Stored records
____
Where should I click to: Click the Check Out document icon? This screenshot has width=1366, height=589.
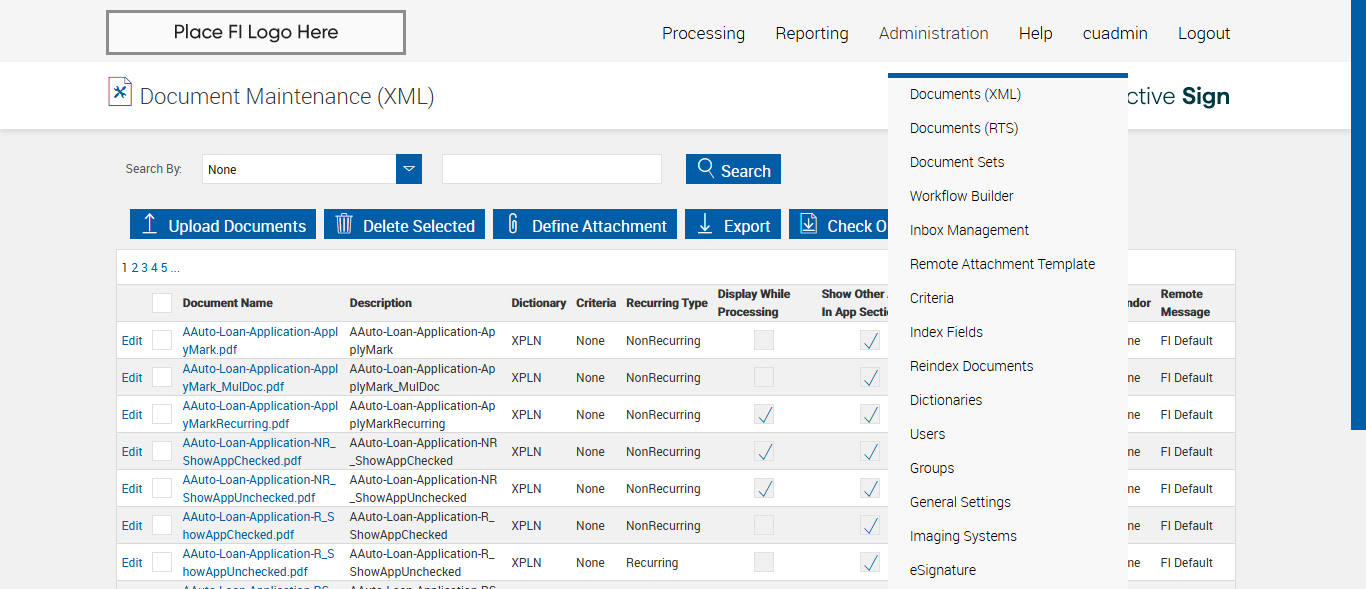[808, 224]
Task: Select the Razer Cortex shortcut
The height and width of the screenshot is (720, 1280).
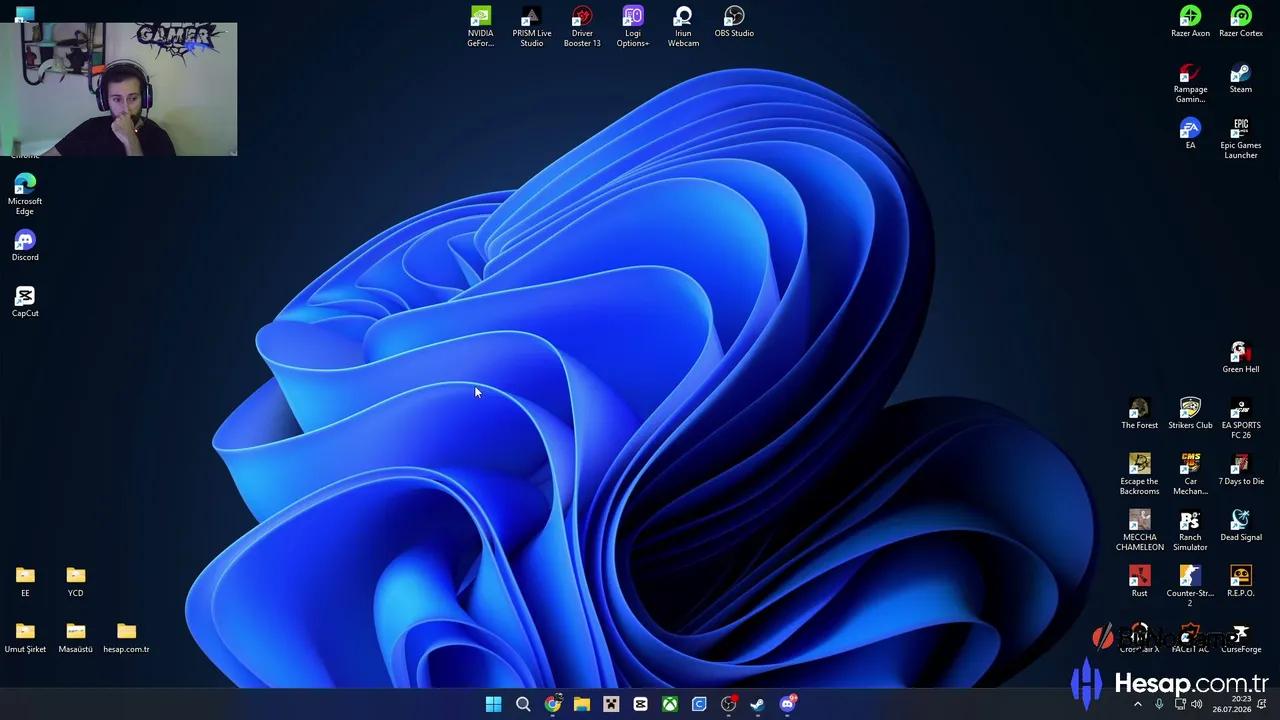Action: [1240, 23]
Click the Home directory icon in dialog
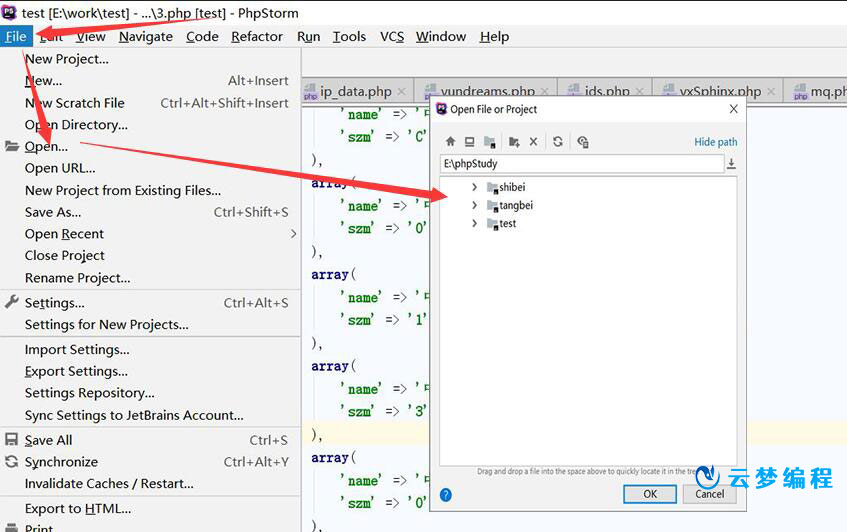Image resolution: width=847 pixels, height=532 pixels. 450,142
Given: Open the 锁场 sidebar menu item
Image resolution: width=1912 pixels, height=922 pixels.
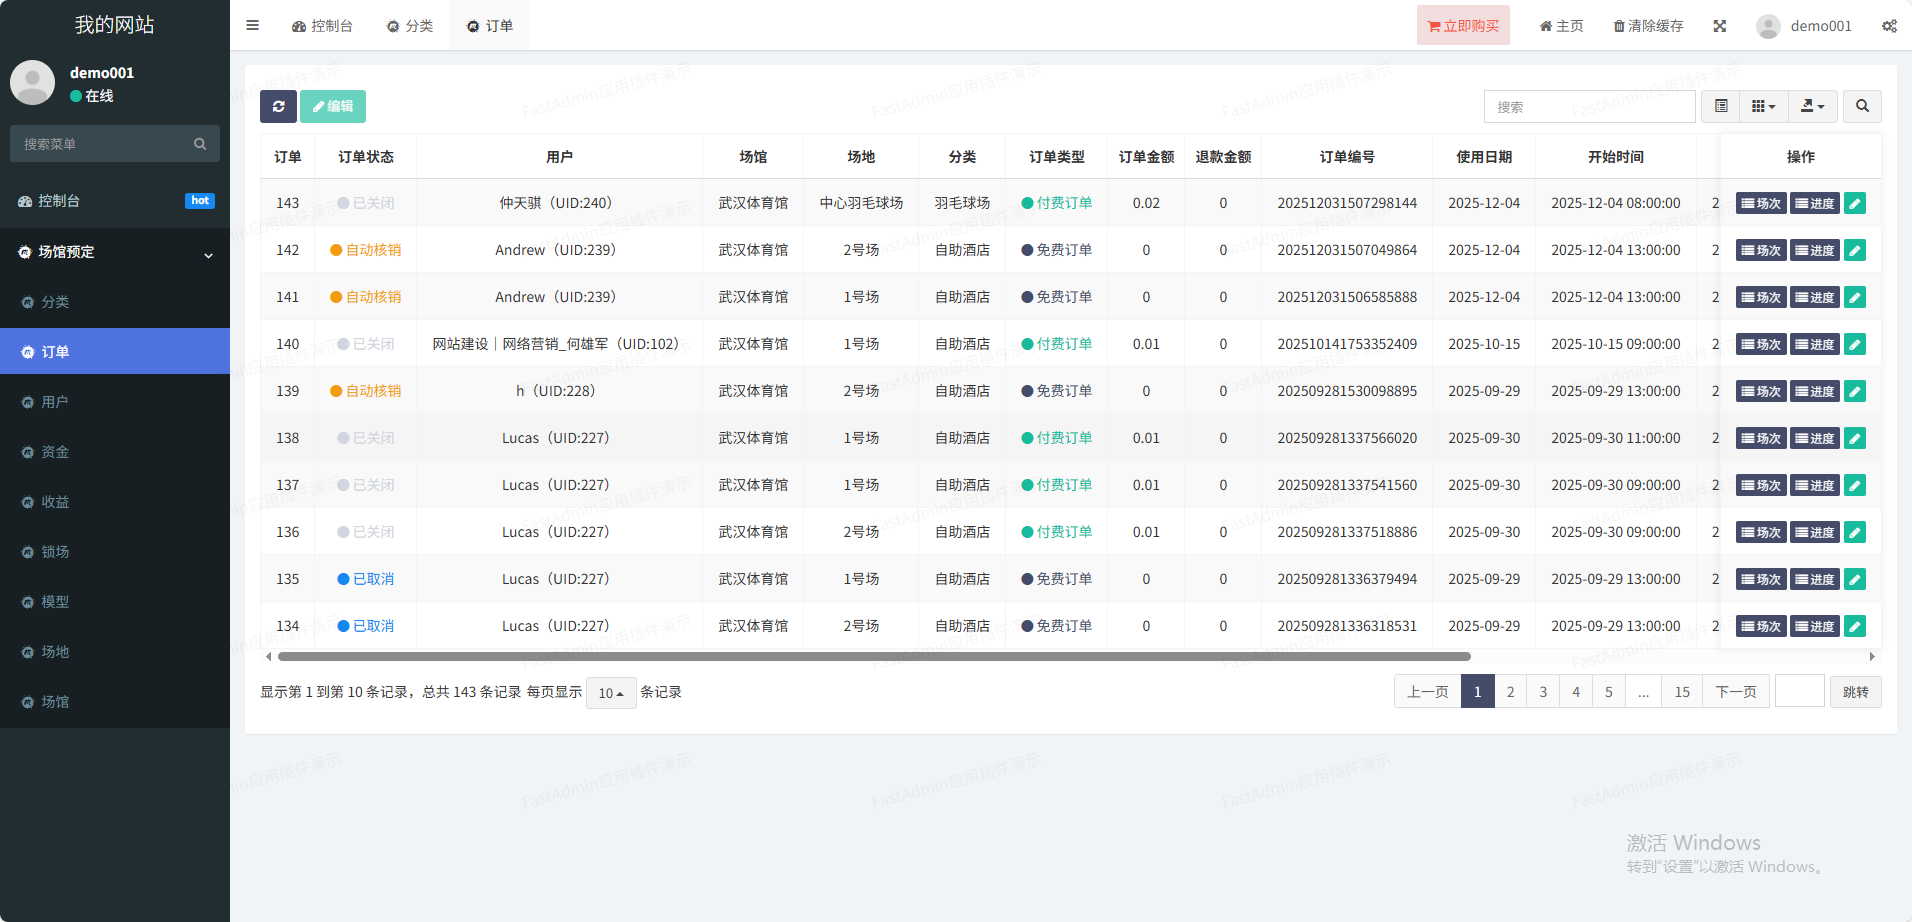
____
About this task
Leave the pictures out and reproduce every record above exactly.

Answer below
Where should I click to: Click the Check Out document icon? This screenshot has width=1366, height=589.
[808, 224]
Task: Select the Razer Cortex shortcut
The height and width of the screenshot is (720, 1280).
Action: [1240, 23]
Click the Home directory icon in dialog
Image resolution: width=847 pixels, height=532 pixels. 450,142
Given: Open the 锁场 sidebar menu item
Image resolution: width=1912 pixels, height=922 pixels.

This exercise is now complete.